# TASK INSTRUCTIONS
Arrange the lines of the items as a JSON list of strings, one string per line and no blank lines, starting with the line that contains "Given: Expand the PeerNet tree node" and going on through the line that contains "Looking at the screenshot, I should (1181, 243).". Include both of those lines.

◆ ◆ ◆ ◆

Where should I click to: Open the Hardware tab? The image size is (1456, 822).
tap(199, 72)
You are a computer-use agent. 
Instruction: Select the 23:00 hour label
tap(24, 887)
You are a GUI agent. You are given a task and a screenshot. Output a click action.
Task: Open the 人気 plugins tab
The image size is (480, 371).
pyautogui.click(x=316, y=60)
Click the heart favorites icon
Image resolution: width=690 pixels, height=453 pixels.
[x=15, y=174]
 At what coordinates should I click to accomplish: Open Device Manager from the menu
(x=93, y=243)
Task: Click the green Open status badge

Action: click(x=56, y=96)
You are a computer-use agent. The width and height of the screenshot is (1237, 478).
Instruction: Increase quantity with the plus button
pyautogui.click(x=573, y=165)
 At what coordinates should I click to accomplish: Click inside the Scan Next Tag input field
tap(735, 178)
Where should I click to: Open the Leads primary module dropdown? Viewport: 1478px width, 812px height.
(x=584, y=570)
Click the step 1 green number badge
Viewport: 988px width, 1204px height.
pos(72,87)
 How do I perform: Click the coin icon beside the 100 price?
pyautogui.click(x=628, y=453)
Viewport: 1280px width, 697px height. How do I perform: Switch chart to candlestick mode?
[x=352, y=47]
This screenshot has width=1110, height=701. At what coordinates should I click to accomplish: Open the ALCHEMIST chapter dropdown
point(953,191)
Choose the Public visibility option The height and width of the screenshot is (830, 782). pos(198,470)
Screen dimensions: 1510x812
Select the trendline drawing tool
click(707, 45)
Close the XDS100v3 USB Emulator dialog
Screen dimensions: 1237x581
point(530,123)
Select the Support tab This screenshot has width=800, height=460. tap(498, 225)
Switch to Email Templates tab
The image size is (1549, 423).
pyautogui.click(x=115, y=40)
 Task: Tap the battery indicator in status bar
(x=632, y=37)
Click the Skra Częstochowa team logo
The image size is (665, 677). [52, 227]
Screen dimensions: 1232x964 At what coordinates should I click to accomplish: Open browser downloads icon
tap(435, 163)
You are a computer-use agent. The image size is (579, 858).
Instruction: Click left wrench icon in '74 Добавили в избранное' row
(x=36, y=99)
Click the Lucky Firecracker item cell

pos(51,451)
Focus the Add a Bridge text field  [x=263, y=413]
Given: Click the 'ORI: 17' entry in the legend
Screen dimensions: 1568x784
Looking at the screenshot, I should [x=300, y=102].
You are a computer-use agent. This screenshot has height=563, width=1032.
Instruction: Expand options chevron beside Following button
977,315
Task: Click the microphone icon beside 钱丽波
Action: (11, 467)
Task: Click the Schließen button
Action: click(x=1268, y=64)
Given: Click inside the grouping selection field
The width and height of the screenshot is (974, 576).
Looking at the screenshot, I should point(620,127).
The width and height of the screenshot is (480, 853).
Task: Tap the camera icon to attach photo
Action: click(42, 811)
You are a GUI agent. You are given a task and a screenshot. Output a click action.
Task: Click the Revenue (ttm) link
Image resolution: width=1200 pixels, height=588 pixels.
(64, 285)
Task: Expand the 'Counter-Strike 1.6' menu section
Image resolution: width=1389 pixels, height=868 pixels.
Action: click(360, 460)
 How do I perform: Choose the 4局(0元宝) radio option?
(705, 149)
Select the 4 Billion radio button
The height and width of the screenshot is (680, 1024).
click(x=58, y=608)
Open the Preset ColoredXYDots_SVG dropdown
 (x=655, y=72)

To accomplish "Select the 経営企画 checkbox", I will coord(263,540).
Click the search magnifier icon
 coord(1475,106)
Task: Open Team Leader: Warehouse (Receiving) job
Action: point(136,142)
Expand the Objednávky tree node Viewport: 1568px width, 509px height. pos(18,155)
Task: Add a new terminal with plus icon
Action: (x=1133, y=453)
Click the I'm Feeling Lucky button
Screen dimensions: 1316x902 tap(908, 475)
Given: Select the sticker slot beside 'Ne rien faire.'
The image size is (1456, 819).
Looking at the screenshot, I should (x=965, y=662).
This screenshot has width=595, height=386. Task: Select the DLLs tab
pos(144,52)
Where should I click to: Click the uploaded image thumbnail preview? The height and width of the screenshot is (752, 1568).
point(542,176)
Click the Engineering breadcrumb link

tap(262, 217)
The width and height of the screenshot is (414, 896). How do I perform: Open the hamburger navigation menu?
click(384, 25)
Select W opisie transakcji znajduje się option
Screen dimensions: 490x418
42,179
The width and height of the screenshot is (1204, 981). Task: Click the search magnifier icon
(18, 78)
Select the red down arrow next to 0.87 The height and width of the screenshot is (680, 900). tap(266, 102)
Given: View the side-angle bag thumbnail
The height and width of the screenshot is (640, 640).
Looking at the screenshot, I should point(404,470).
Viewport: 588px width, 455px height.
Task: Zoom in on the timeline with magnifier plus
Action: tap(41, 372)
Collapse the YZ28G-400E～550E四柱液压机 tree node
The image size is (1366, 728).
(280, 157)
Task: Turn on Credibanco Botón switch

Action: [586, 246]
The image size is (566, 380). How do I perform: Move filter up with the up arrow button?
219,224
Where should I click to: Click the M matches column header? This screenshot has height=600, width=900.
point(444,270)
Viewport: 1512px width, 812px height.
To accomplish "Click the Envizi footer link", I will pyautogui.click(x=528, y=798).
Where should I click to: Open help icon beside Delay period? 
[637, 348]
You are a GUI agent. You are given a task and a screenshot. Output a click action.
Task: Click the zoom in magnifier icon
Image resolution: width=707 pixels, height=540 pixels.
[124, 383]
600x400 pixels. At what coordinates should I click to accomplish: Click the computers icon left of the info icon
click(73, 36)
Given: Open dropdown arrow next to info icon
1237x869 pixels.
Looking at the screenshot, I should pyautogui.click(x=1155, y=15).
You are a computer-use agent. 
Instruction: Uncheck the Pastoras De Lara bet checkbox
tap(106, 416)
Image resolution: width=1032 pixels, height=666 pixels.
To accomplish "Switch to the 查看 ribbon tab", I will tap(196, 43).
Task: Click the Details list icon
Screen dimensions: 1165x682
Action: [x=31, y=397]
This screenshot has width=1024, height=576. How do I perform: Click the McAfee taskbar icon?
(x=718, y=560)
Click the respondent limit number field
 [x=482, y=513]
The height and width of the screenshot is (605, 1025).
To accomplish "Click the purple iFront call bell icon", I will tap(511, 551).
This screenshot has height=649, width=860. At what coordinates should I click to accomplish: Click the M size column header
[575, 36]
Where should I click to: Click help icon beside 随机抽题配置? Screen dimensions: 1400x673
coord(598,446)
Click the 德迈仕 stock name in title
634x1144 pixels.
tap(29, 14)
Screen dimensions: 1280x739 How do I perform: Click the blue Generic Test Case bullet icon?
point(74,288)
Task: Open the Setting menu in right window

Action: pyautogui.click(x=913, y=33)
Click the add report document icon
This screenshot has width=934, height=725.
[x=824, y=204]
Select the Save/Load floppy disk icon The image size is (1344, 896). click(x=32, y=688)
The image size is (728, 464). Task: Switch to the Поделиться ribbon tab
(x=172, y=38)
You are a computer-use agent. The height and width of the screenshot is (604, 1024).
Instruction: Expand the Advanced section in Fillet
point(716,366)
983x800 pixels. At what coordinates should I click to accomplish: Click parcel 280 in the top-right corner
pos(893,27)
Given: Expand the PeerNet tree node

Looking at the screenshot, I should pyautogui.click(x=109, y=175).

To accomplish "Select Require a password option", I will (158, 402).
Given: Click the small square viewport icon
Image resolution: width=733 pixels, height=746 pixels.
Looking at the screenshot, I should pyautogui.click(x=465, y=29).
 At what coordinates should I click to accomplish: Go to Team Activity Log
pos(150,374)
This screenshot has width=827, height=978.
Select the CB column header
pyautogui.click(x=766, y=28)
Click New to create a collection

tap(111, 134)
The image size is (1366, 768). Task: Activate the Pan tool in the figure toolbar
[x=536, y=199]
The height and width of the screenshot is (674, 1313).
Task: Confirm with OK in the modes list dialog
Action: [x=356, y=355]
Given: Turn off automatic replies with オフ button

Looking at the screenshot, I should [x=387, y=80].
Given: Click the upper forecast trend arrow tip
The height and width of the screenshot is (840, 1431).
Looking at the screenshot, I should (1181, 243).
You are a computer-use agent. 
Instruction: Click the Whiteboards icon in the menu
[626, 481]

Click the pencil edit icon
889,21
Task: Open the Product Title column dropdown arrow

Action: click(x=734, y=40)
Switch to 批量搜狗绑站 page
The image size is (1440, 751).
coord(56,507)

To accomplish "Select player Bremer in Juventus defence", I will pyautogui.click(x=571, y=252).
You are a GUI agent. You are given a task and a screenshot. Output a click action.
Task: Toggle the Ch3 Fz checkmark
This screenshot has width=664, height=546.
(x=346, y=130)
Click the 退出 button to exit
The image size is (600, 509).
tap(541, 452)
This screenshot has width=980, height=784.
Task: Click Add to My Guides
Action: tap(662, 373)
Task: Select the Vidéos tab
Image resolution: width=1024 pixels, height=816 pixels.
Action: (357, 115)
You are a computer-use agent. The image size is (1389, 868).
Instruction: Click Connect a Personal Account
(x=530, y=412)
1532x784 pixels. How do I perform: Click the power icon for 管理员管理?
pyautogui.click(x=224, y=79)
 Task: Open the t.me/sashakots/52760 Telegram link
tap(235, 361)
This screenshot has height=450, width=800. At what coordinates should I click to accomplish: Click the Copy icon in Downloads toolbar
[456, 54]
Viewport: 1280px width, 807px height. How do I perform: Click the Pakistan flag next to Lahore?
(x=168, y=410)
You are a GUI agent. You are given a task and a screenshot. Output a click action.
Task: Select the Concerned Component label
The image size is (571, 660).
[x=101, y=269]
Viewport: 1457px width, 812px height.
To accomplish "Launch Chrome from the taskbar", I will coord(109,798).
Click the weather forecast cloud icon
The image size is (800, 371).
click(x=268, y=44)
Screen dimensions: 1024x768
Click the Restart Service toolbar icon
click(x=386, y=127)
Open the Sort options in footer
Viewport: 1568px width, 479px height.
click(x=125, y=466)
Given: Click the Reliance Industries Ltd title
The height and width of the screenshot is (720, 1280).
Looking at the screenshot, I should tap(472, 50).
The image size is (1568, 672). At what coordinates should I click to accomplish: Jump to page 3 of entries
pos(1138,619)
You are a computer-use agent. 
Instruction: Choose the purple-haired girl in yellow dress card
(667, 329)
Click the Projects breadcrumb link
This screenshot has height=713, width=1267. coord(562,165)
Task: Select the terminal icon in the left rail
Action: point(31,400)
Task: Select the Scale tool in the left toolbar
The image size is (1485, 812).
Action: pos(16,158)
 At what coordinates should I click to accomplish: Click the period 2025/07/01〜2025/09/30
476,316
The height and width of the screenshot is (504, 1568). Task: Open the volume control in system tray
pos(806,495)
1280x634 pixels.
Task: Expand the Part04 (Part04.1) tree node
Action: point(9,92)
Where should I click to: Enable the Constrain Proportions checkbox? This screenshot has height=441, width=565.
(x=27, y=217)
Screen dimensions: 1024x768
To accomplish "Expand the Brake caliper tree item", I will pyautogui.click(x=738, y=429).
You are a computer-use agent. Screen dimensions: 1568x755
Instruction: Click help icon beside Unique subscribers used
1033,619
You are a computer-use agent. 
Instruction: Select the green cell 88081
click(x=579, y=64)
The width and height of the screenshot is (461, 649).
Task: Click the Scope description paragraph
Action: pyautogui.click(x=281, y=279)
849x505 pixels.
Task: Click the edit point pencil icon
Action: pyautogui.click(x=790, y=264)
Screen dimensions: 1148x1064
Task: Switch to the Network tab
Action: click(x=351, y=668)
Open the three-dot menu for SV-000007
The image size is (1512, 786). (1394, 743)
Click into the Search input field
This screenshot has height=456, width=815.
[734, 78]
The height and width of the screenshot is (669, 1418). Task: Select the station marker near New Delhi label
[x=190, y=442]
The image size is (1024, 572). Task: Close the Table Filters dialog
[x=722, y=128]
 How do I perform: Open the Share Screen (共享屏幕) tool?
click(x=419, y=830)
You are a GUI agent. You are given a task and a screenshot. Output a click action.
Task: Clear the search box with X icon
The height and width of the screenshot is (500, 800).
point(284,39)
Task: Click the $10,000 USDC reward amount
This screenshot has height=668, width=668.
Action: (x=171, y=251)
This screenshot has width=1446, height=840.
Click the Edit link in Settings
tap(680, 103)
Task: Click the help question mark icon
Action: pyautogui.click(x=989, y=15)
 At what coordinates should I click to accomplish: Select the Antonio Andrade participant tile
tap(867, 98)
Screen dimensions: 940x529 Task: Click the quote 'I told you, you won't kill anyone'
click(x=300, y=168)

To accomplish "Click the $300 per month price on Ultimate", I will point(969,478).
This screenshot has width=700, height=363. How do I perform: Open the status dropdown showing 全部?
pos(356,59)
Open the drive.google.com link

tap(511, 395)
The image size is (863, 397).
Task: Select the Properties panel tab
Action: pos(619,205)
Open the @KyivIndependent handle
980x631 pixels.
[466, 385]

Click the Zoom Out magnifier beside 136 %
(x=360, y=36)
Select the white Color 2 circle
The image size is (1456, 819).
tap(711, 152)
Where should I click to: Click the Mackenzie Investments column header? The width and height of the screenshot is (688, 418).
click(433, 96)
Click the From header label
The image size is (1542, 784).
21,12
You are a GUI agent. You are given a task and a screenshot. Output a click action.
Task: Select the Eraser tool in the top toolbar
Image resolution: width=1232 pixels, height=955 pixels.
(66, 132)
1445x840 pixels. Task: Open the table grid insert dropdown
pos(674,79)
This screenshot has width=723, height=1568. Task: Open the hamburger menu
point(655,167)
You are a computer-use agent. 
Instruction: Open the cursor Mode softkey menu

◆ ◆ ◆ ◆

# PROBLEM SOLUTION
[
  "Given: Expand the PeerNet tree node",
  "Looking at the screenshot, I should pyautogui.click(x=109, y=175).",
  "To accomplish \"Select Require a password option\", I will (158, 402).",
  "Given: Click the small square viewport icon",
  "Image resolution: width=733 pixels, height=746 pixels.",
  "Looking at the screenshot, I should pyautogui.click(x=465, y=29).",
  " At what coordinates should I click to accomplish: Go to Team Activity Log",
  "pos(150,374)",
  "This screenshot has width=827, height=978.",
  "Select the CB column header",
  "pyautogui.click(x=766, y=28)",
  "Click New to create a collection",
  "tap(111, 134)",
  "The image size is (1366, 768). Task: Activate the Pan tool in the figure toolbar",
  "[x=536, y=199]",
  "The height and width of the screenshot is (674, 1313).",
  "Task: Confirm with OK in the modes list dialog",
  "Action: [x=356, y=355]",
  "Given: Turn off automatic replies with オフ button",
  "Looking at the screenshot, I should [x=387, y=80].",
  "Given: Click the upper forecast trend arrow tip",
  "The height and width of the screenshot is (840, 1431).",
  "Looking at the screenshot, I should (1181, 243)."
]